DESCRIPTION OF THE TASK =>
The entries shown below are to be printed in full, unaltered.

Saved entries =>
Start of Block
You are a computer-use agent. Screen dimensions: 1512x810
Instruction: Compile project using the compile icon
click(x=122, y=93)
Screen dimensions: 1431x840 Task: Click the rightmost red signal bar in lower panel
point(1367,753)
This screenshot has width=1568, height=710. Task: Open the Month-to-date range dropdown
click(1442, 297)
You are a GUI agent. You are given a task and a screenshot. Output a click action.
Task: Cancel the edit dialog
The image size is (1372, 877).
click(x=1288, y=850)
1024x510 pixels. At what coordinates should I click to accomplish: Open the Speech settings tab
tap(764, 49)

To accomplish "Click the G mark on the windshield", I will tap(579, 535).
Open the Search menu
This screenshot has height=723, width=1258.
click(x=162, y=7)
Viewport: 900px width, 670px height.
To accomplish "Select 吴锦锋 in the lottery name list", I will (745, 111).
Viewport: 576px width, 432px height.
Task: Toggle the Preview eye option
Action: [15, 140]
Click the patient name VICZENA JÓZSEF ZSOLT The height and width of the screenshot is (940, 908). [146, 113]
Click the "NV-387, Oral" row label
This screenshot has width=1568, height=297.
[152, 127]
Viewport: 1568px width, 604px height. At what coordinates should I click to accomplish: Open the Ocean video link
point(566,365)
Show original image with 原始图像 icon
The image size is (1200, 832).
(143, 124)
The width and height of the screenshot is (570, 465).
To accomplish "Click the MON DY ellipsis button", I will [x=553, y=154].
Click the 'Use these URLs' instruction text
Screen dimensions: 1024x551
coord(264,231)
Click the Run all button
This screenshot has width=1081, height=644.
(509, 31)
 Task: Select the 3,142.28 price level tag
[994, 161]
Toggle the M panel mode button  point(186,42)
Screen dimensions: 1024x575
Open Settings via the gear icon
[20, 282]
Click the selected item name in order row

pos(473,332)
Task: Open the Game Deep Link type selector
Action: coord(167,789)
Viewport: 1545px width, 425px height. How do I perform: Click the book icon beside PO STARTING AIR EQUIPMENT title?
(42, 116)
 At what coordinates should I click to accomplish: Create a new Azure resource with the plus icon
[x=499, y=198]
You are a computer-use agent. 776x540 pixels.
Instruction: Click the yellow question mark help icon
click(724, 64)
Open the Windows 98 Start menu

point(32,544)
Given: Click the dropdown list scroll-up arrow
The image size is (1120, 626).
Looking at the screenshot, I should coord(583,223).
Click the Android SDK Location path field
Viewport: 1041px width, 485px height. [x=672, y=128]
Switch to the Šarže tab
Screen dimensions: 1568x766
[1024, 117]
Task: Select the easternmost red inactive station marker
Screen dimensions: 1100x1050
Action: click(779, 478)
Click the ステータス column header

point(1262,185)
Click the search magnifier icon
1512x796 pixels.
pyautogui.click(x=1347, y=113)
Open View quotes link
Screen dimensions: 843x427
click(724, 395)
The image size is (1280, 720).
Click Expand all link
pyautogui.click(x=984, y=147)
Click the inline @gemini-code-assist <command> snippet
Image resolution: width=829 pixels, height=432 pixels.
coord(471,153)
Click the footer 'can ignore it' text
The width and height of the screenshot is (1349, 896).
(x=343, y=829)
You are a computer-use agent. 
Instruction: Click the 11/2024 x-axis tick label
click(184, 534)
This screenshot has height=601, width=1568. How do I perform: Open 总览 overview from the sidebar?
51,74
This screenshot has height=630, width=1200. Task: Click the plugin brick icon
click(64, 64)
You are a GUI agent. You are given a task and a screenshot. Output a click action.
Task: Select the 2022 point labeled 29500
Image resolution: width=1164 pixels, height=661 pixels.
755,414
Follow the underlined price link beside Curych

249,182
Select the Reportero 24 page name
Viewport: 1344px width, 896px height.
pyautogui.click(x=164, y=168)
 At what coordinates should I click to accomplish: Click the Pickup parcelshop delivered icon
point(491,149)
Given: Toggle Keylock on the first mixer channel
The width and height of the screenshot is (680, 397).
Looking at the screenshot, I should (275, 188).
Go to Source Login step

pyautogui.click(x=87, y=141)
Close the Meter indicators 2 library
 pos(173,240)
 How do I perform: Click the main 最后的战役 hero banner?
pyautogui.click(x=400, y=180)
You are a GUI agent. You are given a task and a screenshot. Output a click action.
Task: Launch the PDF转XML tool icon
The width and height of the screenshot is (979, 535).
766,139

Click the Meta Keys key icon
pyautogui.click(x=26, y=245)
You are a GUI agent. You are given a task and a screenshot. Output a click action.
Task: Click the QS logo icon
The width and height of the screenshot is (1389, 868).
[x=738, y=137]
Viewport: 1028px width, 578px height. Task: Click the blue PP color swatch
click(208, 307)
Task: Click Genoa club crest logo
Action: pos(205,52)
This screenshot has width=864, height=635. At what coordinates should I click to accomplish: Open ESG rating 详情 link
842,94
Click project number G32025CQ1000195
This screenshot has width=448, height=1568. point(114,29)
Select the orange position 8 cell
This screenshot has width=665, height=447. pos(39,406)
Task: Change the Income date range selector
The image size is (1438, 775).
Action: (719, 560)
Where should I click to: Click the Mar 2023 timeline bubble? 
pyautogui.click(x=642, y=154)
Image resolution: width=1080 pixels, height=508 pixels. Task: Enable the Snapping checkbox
End of Block
TASK RESULT =>
You are a computer-use agent. Screen dimensions: 1512x810
Instruction: Compile project using the compile icon
click(x=122, y=93)
Screen dimensions: 1431x840 Task: Click the rightmost red signal bar in lower panel
point(1367,753)
This screenshot has width=1568, height=710. Task: Open the Month-to-date range dropdown
click(1442, 297)
You are a GUI agent. You are given a task and a screenshot. Output a click action.
Task: Cancel the edit dialog
The image size is (1372, 877).
click(x=1288, y=850)
1024x510 pixels. At what coordinates should I click to accomplish: Open the Speech settings tab
tap(764, 49)

To accomplish "Click the G mark on the windshield", I will tap(579, 535).
Open the Search menu
This screenshot has height=723, width=1258.
click(x=162, y=7)
Viewport: 900px width, 670px height.
To accomplish "Select 吴锦锋 in the lottery name list", I will (745, 111).
Viewport: 576px width, 432px height.
Task: Toggle the Preview eye option
Action: [15, 140]
Click the patient name VICZENA JÓZSEF ZSOLT The height and width of the screenshot is (940, 908). [146, 113]
Click the "NV-387, Oral" row label
This screenshot has width=1568, height=297.
[152, 127]
Viewport: 1568px width, 604px height. At what coordinates should I click to accomplish: Open the Ocean video link
point(566,365)
Show original image with 原始图像 icon
The image size is (1200, 832).
(143, 124)
The width and height of the screenshot is (570, 465).
To accomplish "Click the MON DY ellipsis button", I will [x=553, y=154].
Click the 'Use these URLs' instruction text
Screen dimensions: 1024x551
coord(264,231)
Click the Run all button
This screenshot has width=1081, height=644.
(509, 31)
 Task: Select the 3,142.28 price level tag
[994, 161]
Toggle the M panel mode button  point(186,42)
Screen dimensions: 1024x575
Open Settings via the gear icon
[20, 282]
Click the selected item name in order row

pos(473,332)
Task: Open the Game Deep Link type selector
Action: coord(167,789)
Viewport: 1545px width, 425px height. How do I perform: Click the book icon beside PO STARTING AIR EQUIPMENT title?
(42, 116)
 At what coordinates should I click to accomplish: Create a new Azure resource with the plus icon
[x=499, y=198]
You are a computer-use agent. 776x540 pixels.
Instruction: Click the yellow question mark help icon
click(724, 64)
Open the Windows 98 Start menu

point(32,544)
Given: Click the dropdown list scroll-up arrow
The image size is (1120, 626).
Looking at the screenshot, I should coord(583,223).
Click the Android SDK Location path field
Viewport: 1041px width, 485px height. [x=672, y=128]
Switch to the Šarže tab
Screen dimensions: 1568x766
[1024, 117]
Task: Select the easternmost red inactive station marker
Screen dimensions: 1100x1050
Action: click(779, 478)
Click the ステータス column header

point(1262,185)
Click the search magnifier icon
1512x796 pixels.
pyautogui.click(x=1347, y=113)
Open View quotes link
Screen dimensions: 843x427
click(724, 395)
The image size is (1280, 720).
Click Expand all link
pyautogui.click(x=984, y=147)
Click the inline @gemini-code-assist <command> snippet
Image resolution: width=829 pixels, height=432 pixels.
coord(471,153)
Click the footer 'can ignore it' text
The width and height of the screenshot is (1349, 896).
(x=343, y=829)
You are a computer-use agent. 
Instruction: Click the 11/2024 x-axis tick label
click(184, 534)
This screenshot has height=601, width=1568. How do I perform: Open 总览 overview from the sidebar?
51,74
This screenshot has height=630, width=1200. Task: Click the plugin brick icon
click(64, 64)
You are a GUI agent. You are given a task and a screenshot. Output a click action.
Task: Select the 2022 point labeled 29500
Image resolution: width=1164 pixels, height=661 pixels.
755,414
Follow the underlined price link beside Curych

249,182
Select the Reportero 24 page name
Viewport: 1344px width, 896px height.
pyautogui.click(x=164, y=168)
 At what coordinates should I click to accomplish: Click the Pickup parcelshop delivered icon
point(491,149)
Given: Toggle Keylock on the first mixer channel
The width and height of the screenshot is (680, 397).
Looking at the screenshot, I should (275, 188).
Go to Source Login step

pyautogui.click(x=87, y=141)
Close the Meter indicators 2 library
 pos(173,240)
 How do I perform: Click the main 最后的战役 hero banner?
pyautogui.click(x=400, y=180)
You are a GUI agent. You are given a task and a screenshot. Output a click action.
Task: Launch the PDF转XML tool icon
The width and height of the screenshot is (979, 535).
766,139

Click the Meta Keys key icon
pyautogui.click(x=26, y=245)
You are a GUI agent. You are given a task and a screenshot. Output a click action.
Task: Click the QS logo icon
The width and height of the screenshot is (1389, 868).
[x=738, y=137]
Viewport: 1028px width, 578px height. Task: Click the blue PP color swatch
click(208, 307)
Task: Click Genoa club crest logo
Action: pos(205,52)
This screenshot has width=864, height=635. At what coordinates should I click to accomplish: Open ESG rating 详情 link
842,94
Click project number G32025CQ1000195
This screenshot has width=448, height=1568. point(114,29)
Select the orange position 8 cell
This screenshot has width=665, height=447. pos(39,406)
Task: Change the Income date range selector
The image size is (1438, 775).
Action: (719, 560)
Where should I click to: Click the Mar 2023 timeline bubble? 
pyautogui.click(x=642, y=154)
Image resolution: width=1080 pixels, height=508 pixels. Task: Enable the Snapping checkbox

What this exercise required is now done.